• **What is being asked**: Below are the records; give again exactly the line with "This screenshot has height=1316, width=920.", the line with "Open Свойства from", and each line that lies between them, and nothing besides.

(Stored records)
□ □ □ □ □
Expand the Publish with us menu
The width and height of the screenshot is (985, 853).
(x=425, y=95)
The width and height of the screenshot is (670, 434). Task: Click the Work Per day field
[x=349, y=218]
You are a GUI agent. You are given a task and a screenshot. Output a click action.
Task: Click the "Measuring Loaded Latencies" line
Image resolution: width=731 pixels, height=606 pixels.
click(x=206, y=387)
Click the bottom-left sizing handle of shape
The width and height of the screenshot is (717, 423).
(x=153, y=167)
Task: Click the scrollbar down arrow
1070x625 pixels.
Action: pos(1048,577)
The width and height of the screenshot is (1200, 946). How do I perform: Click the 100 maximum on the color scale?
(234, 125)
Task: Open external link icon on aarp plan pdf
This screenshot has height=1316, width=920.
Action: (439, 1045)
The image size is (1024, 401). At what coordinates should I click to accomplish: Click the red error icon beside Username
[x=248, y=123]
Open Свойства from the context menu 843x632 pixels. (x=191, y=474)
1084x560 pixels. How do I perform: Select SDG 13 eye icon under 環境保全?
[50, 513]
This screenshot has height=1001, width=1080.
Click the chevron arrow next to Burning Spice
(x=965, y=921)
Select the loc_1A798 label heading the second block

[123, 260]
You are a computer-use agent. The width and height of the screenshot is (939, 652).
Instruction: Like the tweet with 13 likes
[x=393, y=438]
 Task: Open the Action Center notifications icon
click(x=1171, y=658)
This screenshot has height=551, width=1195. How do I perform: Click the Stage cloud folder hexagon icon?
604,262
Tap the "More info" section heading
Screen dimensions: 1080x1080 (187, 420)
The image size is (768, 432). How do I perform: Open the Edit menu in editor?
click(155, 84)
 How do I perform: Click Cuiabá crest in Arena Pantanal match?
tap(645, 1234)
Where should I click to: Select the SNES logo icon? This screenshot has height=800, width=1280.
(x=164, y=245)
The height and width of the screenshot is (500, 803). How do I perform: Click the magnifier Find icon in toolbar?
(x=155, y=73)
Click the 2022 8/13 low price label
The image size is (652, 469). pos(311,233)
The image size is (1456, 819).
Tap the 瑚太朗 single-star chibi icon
□ □ □ □ □
• **Problem solution**:
This screenshot has height=1316, width=920.
Action: (439, 1045)
The image size is (1024, 401). At what coordinates should I click to accomplish: Click the red error icon beside Username
[x=248, y=123]
Open Свойства from the context menu 843x632 pixels. (x=191, y=474)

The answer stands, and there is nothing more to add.